I’m going to be honest – I’ve never really thought of myself as a super active person. When I see joggers out early in the morning, firstly I think, ‘Good for them’, and secondly, I do a little shudder at the thought of doing that myself.
The only time I was really focused on exercise was when I was deep in the throes of my eating disorder. I would force myself to do things that I didn’t enjoy and, like I mentioned earlier, it was never enough. Every day I felt like I had to push myself further and do another minute, or another set of reps. Partly because it had become an obsession and I felt like I was failing if I didn’t do it, partly because I thought it was something I had to do to change the way my body looked.
It was exhausting – physically and mentally.
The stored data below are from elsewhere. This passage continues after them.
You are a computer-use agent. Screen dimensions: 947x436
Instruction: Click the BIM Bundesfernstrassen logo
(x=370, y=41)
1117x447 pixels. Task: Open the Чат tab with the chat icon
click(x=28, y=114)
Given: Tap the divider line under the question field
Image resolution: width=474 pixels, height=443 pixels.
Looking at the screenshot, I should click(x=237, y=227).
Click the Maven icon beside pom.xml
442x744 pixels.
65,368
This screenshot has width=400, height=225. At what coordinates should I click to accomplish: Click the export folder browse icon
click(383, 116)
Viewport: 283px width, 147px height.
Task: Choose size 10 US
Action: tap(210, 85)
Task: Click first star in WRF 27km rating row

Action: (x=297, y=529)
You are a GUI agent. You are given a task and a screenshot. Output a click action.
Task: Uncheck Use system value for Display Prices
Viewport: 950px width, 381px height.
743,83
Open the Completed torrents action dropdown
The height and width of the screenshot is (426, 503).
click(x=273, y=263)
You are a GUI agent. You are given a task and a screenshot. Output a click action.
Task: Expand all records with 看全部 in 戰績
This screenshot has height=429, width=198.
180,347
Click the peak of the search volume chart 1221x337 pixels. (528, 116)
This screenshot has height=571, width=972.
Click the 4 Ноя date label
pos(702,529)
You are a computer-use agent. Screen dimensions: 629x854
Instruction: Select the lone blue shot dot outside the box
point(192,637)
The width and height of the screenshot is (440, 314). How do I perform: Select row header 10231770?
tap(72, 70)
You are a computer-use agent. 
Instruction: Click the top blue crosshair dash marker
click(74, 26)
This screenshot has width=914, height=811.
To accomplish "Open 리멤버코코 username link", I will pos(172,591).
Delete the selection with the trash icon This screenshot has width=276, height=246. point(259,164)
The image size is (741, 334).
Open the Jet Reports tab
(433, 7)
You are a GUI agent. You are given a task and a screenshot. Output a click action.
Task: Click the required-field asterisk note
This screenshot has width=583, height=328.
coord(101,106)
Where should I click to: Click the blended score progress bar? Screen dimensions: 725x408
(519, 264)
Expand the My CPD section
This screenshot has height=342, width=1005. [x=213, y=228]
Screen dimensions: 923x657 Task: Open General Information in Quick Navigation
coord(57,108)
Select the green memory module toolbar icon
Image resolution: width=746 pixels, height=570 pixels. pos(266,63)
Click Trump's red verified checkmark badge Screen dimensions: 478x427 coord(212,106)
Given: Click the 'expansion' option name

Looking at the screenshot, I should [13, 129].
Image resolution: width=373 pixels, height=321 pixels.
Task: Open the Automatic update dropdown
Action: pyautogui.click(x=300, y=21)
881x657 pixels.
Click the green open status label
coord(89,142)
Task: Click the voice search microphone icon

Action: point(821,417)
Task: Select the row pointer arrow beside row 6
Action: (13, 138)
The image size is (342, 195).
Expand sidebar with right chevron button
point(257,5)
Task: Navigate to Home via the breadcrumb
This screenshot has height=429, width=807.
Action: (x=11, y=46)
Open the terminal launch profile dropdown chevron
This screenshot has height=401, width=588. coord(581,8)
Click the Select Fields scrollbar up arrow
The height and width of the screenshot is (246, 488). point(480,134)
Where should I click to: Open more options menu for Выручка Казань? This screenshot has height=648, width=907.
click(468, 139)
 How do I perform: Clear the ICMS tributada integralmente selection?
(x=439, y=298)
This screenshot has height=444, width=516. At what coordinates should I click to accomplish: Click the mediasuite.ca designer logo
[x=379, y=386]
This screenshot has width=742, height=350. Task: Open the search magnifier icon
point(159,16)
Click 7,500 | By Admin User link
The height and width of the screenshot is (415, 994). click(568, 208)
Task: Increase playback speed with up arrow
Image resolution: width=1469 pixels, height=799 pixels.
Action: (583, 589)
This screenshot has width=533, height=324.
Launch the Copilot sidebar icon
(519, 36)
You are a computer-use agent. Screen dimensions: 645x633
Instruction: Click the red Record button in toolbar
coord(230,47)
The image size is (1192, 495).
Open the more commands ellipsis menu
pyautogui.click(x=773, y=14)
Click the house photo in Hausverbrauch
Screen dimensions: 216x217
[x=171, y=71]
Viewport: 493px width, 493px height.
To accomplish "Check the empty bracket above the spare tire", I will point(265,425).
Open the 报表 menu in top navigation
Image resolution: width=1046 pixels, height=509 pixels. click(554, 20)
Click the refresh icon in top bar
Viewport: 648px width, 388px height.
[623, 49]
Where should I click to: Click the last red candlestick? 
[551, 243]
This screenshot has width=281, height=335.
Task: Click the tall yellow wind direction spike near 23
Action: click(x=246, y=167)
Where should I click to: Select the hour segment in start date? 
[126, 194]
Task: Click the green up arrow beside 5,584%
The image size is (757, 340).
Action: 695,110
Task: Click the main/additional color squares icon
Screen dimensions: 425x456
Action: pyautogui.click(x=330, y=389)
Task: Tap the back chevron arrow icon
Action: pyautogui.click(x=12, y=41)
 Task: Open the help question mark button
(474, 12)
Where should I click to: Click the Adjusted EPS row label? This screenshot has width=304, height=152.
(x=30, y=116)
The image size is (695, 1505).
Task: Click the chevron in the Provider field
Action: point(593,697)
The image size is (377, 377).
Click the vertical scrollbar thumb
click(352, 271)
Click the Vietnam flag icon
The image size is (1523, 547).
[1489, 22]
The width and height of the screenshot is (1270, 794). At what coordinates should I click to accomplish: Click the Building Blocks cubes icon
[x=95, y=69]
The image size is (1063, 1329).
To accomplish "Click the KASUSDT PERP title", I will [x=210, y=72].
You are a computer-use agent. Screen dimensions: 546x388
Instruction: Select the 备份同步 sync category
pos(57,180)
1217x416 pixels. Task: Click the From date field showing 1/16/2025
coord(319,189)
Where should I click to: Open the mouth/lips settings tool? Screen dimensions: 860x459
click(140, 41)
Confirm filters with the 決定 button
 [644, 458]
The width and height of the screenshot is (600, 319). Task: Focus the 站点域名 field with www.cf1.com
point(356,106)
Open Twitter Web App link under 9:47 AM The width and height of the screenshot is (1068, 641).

It took me a long time to realise this, but now that I have, I keep it in mind all the time: exercise is never going to be enjoyable if your intention is to punish yourself with it OR to alter your body in some way.
If you’re well enough to do so, exercise should be something you do because you enjoy it. I’m probably never going to be a jogger, but I do enjoy going on long walks in the countryside, and I love roller-skating; I like lifting weights and feeling myself get stronger, and I’m always down for a kitchen dance party.
Even now that I’ve been in recovery for years and years, only exercising when I want to and when it brings me joy is a really important boundary for me to keep. The second it’s not fun or I think my motivations have shifted, I stop right away.
6. The biggest moments are the ones you don’t notice until afterward.
When I turned 18, I baked myself a birthday cake. I remember thinking about how far I’d come from the girl who had an anxiety attack in a supermarket on her birthday because her mum was trying to get her to buy a cake. She couldn’t even manage to buy one, let alone eat it.
Then, when I turned 21, my mum bought me my favourite kind of cake, and I sat in the garden with my friends and ate a big slice without even thinking about it. I didn’t stop and think about how giant a moment it was - because it wasn’t. I was just a person celebrating their birthday like millions of other people do. It was only a few days afterward that I had that moment when I thought, ‘Huh, I guess I have come pretty far.’
No matter how hard things feel right now, there will come a time when you don’t even notice that you’re doing the things that used to terrify you. Maybe that also sounds scary to you. Maybe you think it’s best to be scared because that means you’re fighting back against the world, but I promise you that won’t make you happy. While it’s incredibly hard, fighting back against the eating disorder will ultimately make you happier.
I hope this article has helped you think about your own recovery and/or how to think about your body and health in a more positive way.